On 2024-04-01 11:09, Tvrtko Ursulin wrote:


On 28/03/2024 20:42, Felix Kuehling wrote:


On 2024-03-28 12:03, Tvrtko Ursulin wrote:


Hi Felix,

I had one more thought while browsing around the amdgpu CRIU plugin. 
It appears it relies on the KFD support being compiled in and 
/dev/kfd present, correct? AFAICT at least, it relies on that to 
figure out the amdgpu DRM node.


In would be probably good to consider designing things without that 
dependency. So that checkpointing an application which does not use 
/dev/kfd is possible. Or if the kernel does not even have the KFD 
support compiled in.


Yeah, if we want to support graphics apps that don't use KFD, we 
should definitely do that. Currently we get a lot of topology 
information from KFD, not even from the /dev/kfd device but from the 
sysfs nodes exposed by KFD. We'd need to get GPU device info from the 
render nodes instead. And if KFD is available, we may need to 
integrate both sources of information.





It could perhaps mean no more than adding some GPU discovery code 
into CRIU. Which shuold be flexible enough to account for things 
like re-assigned minor numbers due driver reload.
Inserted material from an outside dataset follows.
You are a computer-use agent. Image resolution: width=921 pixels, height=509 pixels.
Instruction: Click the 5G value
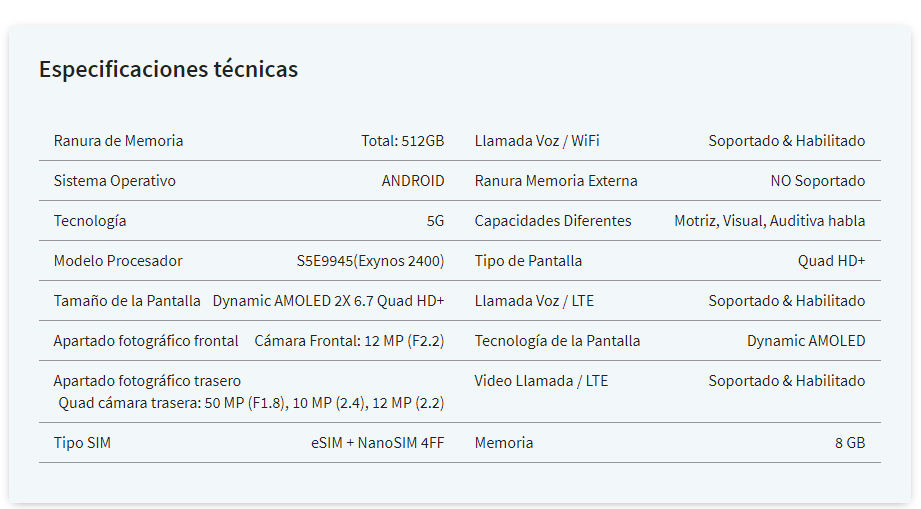435,221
Do you mean adding GPU discovery to the core CRIU, or to the plugin. 
I was thinking this is still part of the plugin.


Yes I agree. I was only thinking about adding some DRM device 
discovery code in a more decoupled fashion from the current plugin, 
for both the reason discussed above (decoupling a bit from reliance on 
kfd sysfs), and then also if/when a new DRM driver might want to 
implement this the code could be move to some common plugin area.
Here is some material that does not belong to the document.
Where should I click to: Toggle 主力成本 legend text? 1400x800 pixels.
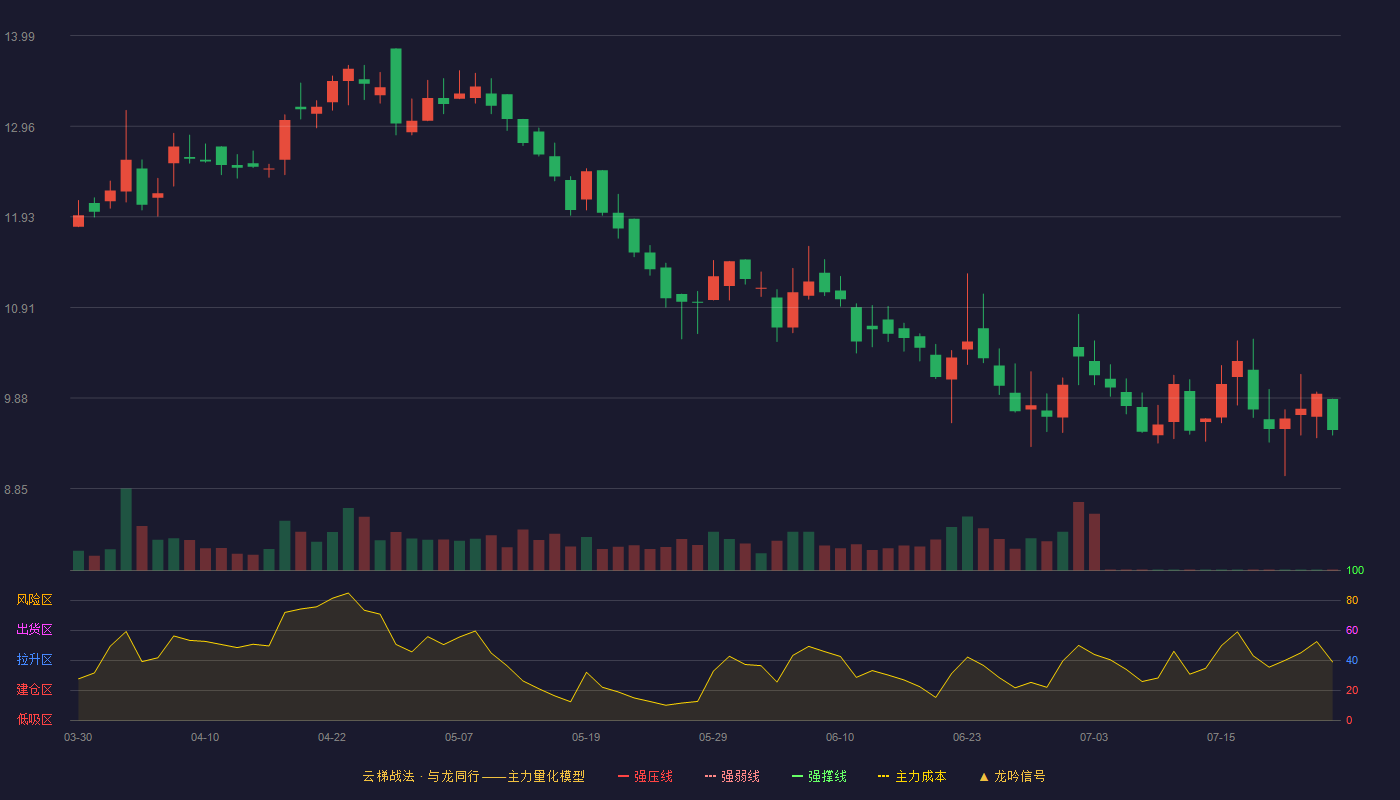pyautogui.click(x=920, y=776)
I am not sure how feasible that would be though. The "gpu id" concept 
and it's matching in the current kernel code and CRIU plugin - is that 
value tied to the physical GPU instance or how it works?


The concept of the GPU ID is that it's stable while the system is up, 
even when devices get added and removed dynamically. It was baked into 
the API early on, but I don't think we ever fully validated device hot 
plug. I think the closest we're getting is with our latest MI GPUs and 
dynamic partition mode change.


This also highlights another aspect on those spatially partitioned GPUs. 
GPU IDs identify device partitions, not devices. Similarly, each 
partition has its own render node, and the KFD topology info in sysfs 
points to the render-minor number corresponding to each GPU ID.


Regards,
  Felix




Otherwise I am eagerly awaiting to hear more about the design 
specifics around dma-buf handling. And also seeing how to extend to 
other DRM related anonymous fds.


I've been pretty far under-water lately. I hope I'll find time to 
work on this more, but it's probably going to be at least a few weeks.


Got it.

Regards,

Tvrtko



Regards,
   Felix




Regards,

Tvrtko

On 15/03/2024 18:36, Tvrtko Ursulin wrote:


On 15/03/2024 02:33, Felix Kuehling wrote:


On 2024-03-12 5:45, Tvrtko Ursulin wrote:


On 11/03/2024 14:48, Tvrtko Ursulin wrote:


Hi Felix,

On 06/12/2023 21:23, Felix Kuehling wrote:
Executive Summary: We need to add CRIU support to DRM render 
nodes in order to maintain CRIU support for ROCm application 
once they start relying on render nodes for more GPU memory 
management. In this email I'm providing some background why we 
are doing this, and outlining some of the problems we need to 
solve to checkpoint and restore render node state and shared 
memory (DMABuf) state. I have some thoughts on the API design, 
leaning on what we did for KFD, but would like to get feedback 
from the DRI community regarding that API and to what extent 
there is interest in making that generic.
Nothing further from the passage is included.